_Instruction_: Rename "Passwords and forms" to "Autofill" and give back the stretch from the line containing "The height and width of the screenshot is (640, 360)." through the end of the data, with everything else unchanged. Leave the pictures out of your answer.

━━━━━ Rows ━━━━━

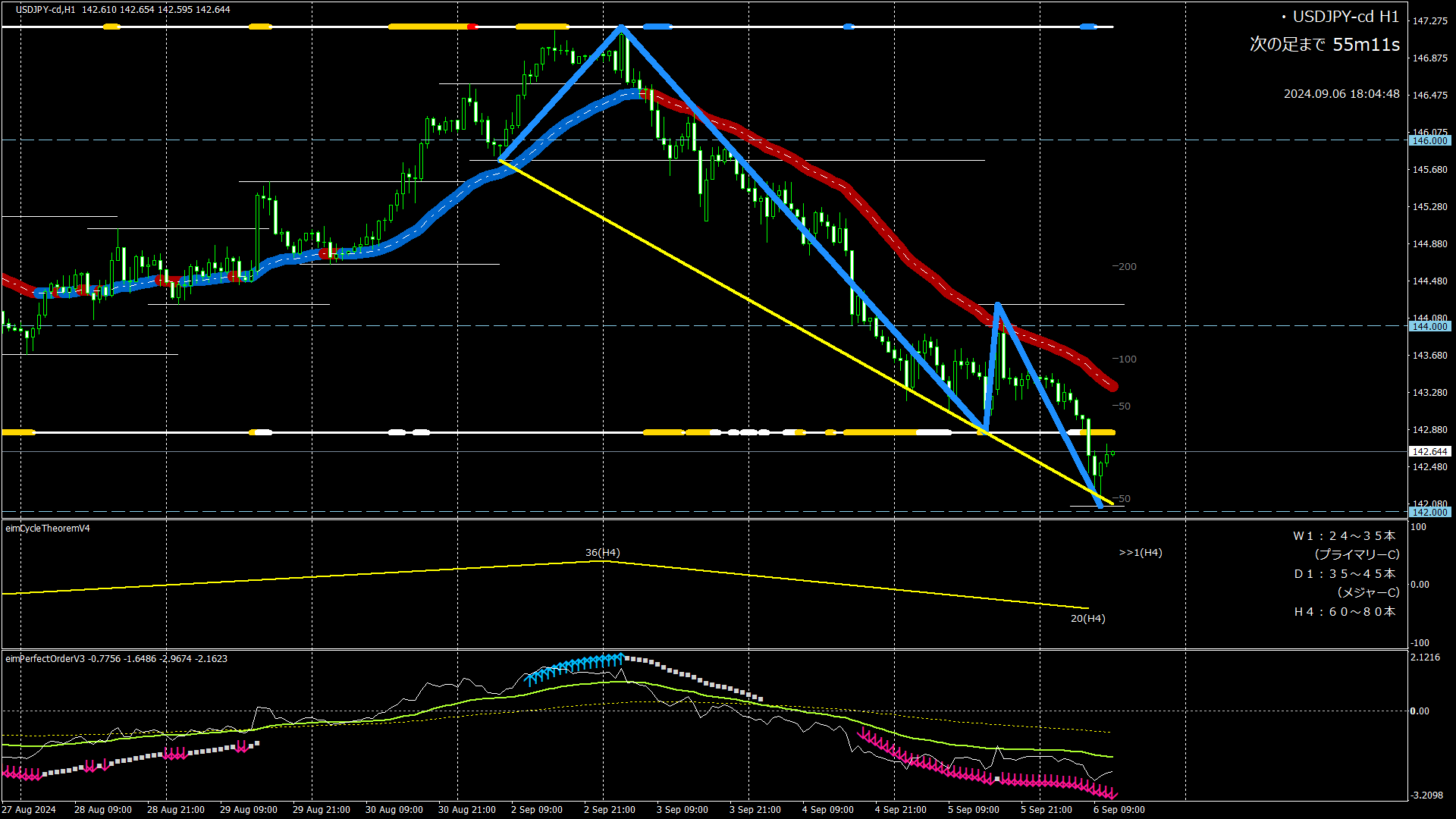The height and width of the screenshot is (819, 1456).
Task: Click the 146.000 highlighted price level label
Action: (1429, 140)
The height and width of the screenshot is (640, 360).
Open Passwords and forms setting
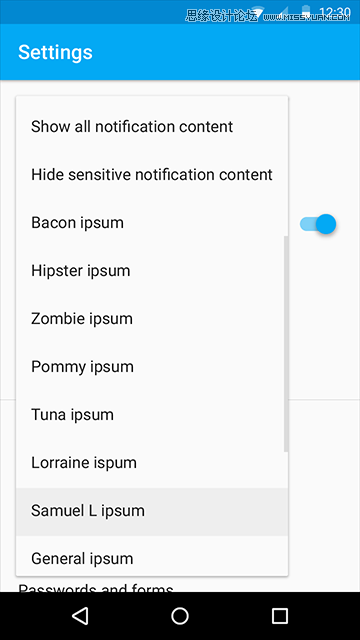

━━━━━

_Solution for this problem_:
The height and width of the screenshot is (640, 360).
Open Autofill setting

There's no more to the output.